Gökyüzü altında birlikte yaşıyorsak gökyüzü hepimizinse neden toprağın sahipleri oluyor diyen pek çok isyan da oldu. Bu isyanların aslında mülkiyetçi zihniyete karşı olduğunu belirtmek gerekiyor. Ve en çok uğraşılması gereken noktanın kendi zihniyetlerimiz olduğunu uygarlık ve kapitalizm eleştirisini yaparken bu sistem içerisinde kendimizi nerede konumlandırdığımızı görmeden mücadele etmek de pek gerçekçi olmuyor. Sistemi değiştirme iddiası mücadele edenlerin bile kolayca reddedemediği bir zeminde de başkalarına reddetmeyi anlatmaya, öğretmeye kalkmak toplum mühendisliğine soyunmaktan öteye gidemiyor.
İnsan yaşamının ve doğanın kutsal olduğunu bilip kutsalın nasıl yönetileceğine dair karar vermek gerekiyor. Yönetimi iktidar kavramıyla eş mi tutacağız yoksa eşitliğe başka bir yerden mi bakacağız? Eş(eşit) yaşamın darbelendiği ve tahakkümün binlerce yılda oluşturduğu zihniyetlerimizle uğraşmak mutlaka zor ama imkânsız değil. Tarihin her döneminde bu zihniyete karşı gelişen mücadeleler ahlaki politik toplumun özünü esas alarak özgürlükçü sistemler inşa etmeye çalıştı. Dünyanın pek çok yerinde bu mücadeleler hala, yerel demokrasiyi esas aldığı ölçüde devam edebiliyor. Yerel demokrasiyi inşa etme aynı zamanda yerelin yönetimini de inşa etmeyi gerektiriyor.
Bu yönetimin günümüz açısından en sonuç alıcı modeli eşbaşkanlık sistemidir. Yaşadığımız coğrafyada yerel seçimlerin yaklaştığı bu dönemde bu konuyu en çok tartışan yine erkekler olurken demokratik bir yönetimden ziyade iktidar olma, hükmetme ve kazanma üzerinden yürüyor tartışmalar. Oysa kadınların gündemi eşitlik temelinde oluşturulacak yerel yönetimler formudur. Bunun içindir ki her daim eşbaşkanlık mor çizgimizdir demekten geri durulmadı. Eşbaşkanlığa yanılgılı yaklaşmamak gerekir. Eşbaşkanlık özgürlük üreten bir modeldir. Bir toplumun yaşadığı yerin yönetimine talip olmak, o yerin her şeyinden de kendini sorumlu görmeyi gerektirir. Sadece kendine değil başkalarına karşı sorumluluk hissetmek özgürleştiren bir düşüncedir aynı zamanda. Aksi kendini yaşamak ve yaşatmak olur ki mevcut sistemin bireyci anlayışı bunu zaten yapmaktadır.
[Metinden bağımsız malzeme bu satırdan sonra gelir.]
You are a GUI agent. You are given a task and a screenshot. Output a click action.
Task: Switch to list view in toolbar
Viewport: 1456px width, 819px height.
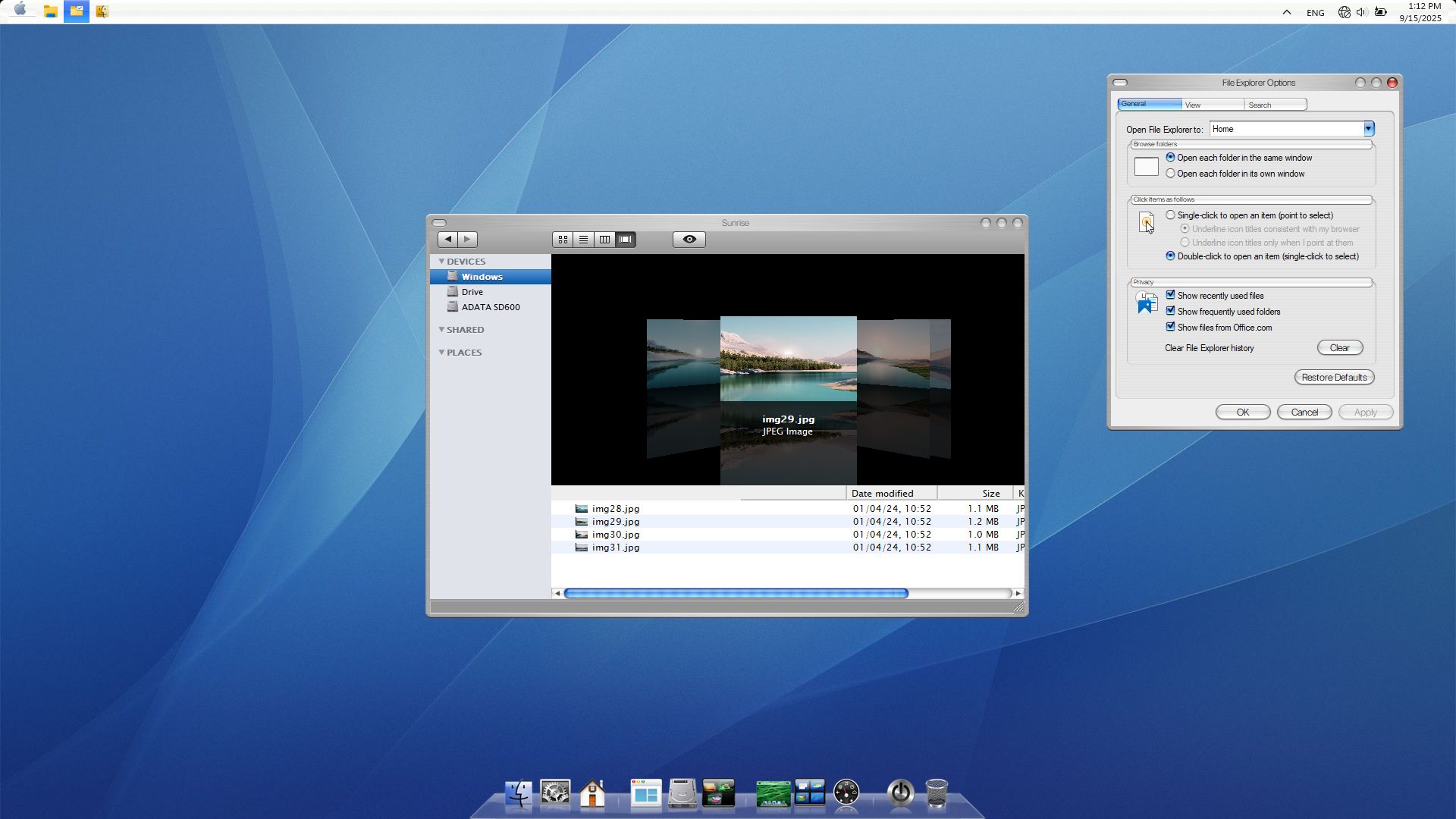[583, 240]
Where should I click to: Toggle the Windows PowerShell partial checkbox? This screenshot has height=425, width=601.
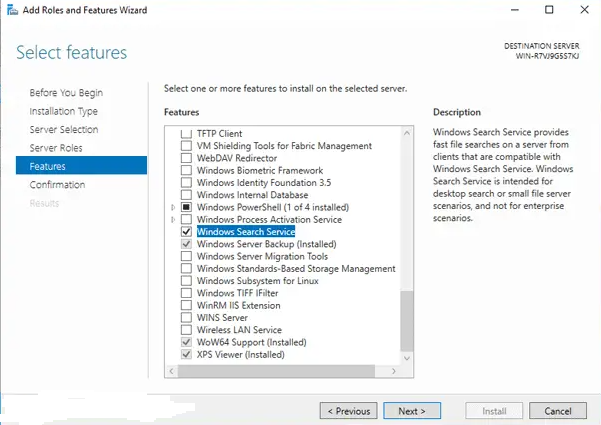click(x=186, y=207)
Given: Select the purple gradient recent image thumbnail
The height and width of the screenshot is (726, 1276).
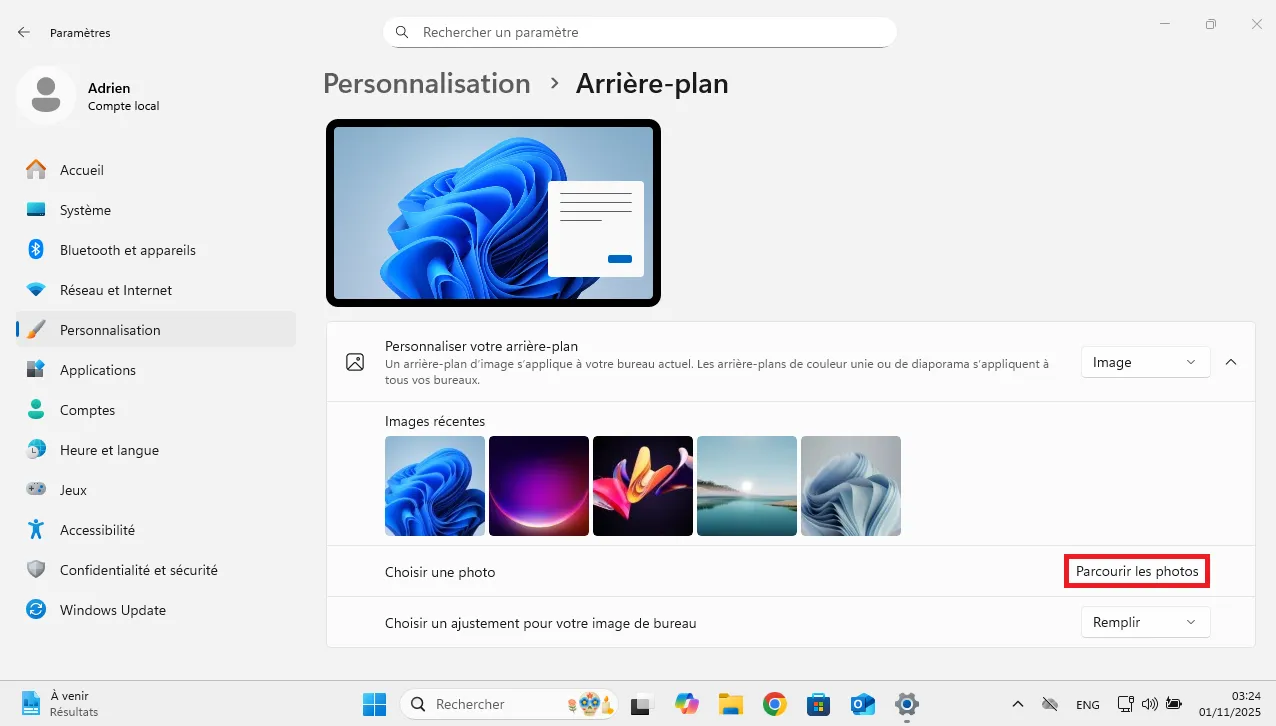Looking at the screenshot, I should pos(539,486).
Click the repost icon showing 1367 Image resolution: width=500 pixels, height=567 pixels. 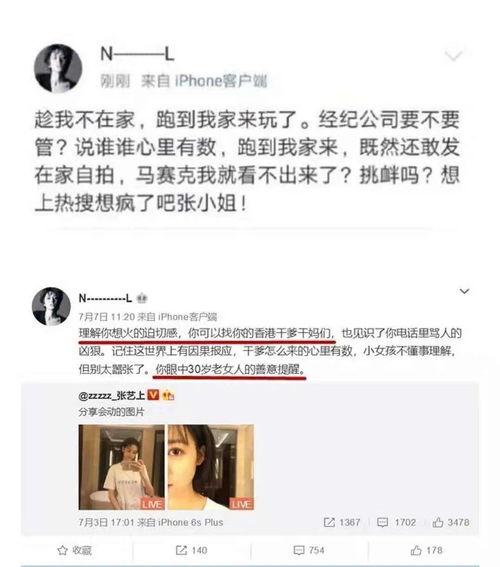[x=329, y=522]
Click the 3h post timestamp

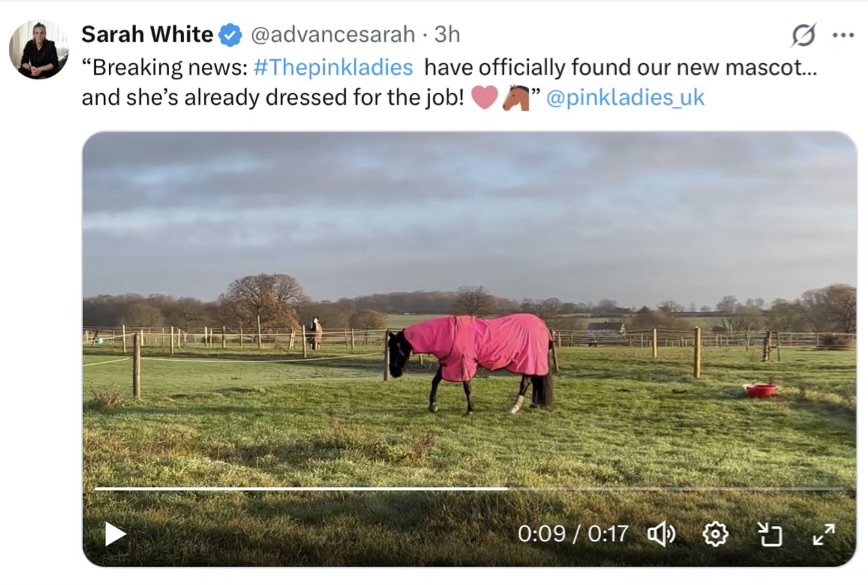pyautogui.click(x=447, y=35)

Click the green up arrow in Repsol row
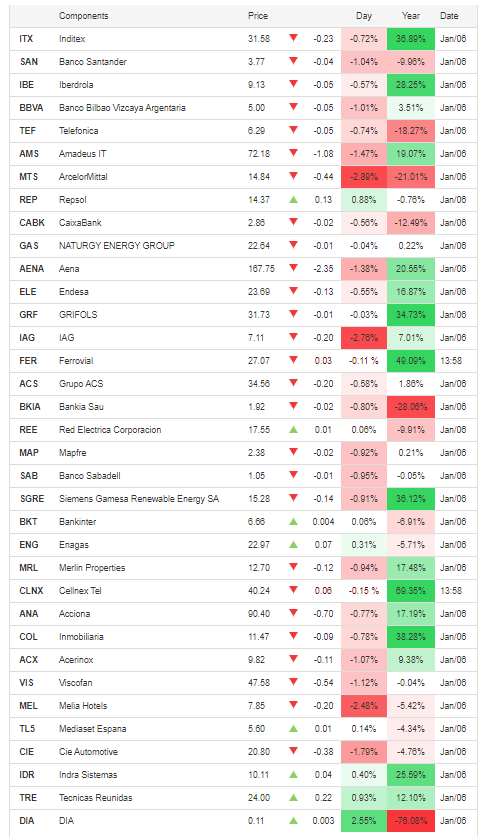[293, 199]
Kapitalist modernitenin her şeyi muğlaklaştırdığı günümüzde yerinden yönetime dair düşünürken zihnimiz de eylemimiz de net olmalıdır. Toplumu tamamen politikanın dışında bırakarak yürütülen siyaset biçimi geldiğimiz aşamada tehlikeli bir hal alsa da kadınların bu sürece müdahale ve kendini her alanda var etme mücadelesi yerelin yönetiminde de yerini bulacaktır.
Kentleri kendi tekellerinde gören erk zihniyetinin yarattığı tahribatların yol açtığı sorunları yakın zamanda gördük. Sayısını dahi bilemediğimiz can kaybının yaşandığı depremlerin toplumun bir bütünü için aslında yaşanılacak mekân olmadığını tam tersi mezar olduğunu canlı canlı izledik. Toplumun en temel ihtiyaçlarından biri olan barınma sorununun tüm toplum için güvenli, sağlıklı kentler nasıl oluşturulur, o kentler nasıl yönetilir sorularını yanıtlamaktan geçtiğini ve yanıtın da aslında yerelin demokratik yönetiminin inşasında olduğunu gördük.
Toplumu tarımdan, kırdan, köyden uzaklaştıran politikalar ve yapılan kent güzellemeleri ile kentlerin devasa gettolara dönüştüğü günümüz kent politikalarının da kadının yaratımı olan doğayla ahenk içerisindeki toplum formuna bir müdahale olduğunu bilmek gerekir. Mevcut haliyle yaşamanın neredeyse imkânsız olduğu adına yaşamak diyemeyeceğimiz bir sistemin inşası daha da hızlanarak devam etmektedir. Öyle ki belli bir yaşın altındaki nesil doğayla toprakla ilgili neredeyse hiçbir bilgiye sahip değiller. Yerelin yönetiminde kent politikalarının da demokratikleştirilmesi gerekmektedir. Kentleşmenin doğaya hükmetmeden nasıl şekilleneceği yine bu alanlarda kadınların yer almasıyla mümkün olacaktır. En çok betona, kapalı alana maruz kalan, toplumsallığından, doğadan koparılarak kendi olmaktan uzaklaştırılan kadının yaşanılan kentlerin inşasında sözünün olması toplumun barınma sorununu çözecektir. Aynı zamanda güvenli alanlar da oluşturulacağı gibi eşit ilişkilenmenin yeniden toplumsallaşmanın da yöntemi olacaktır.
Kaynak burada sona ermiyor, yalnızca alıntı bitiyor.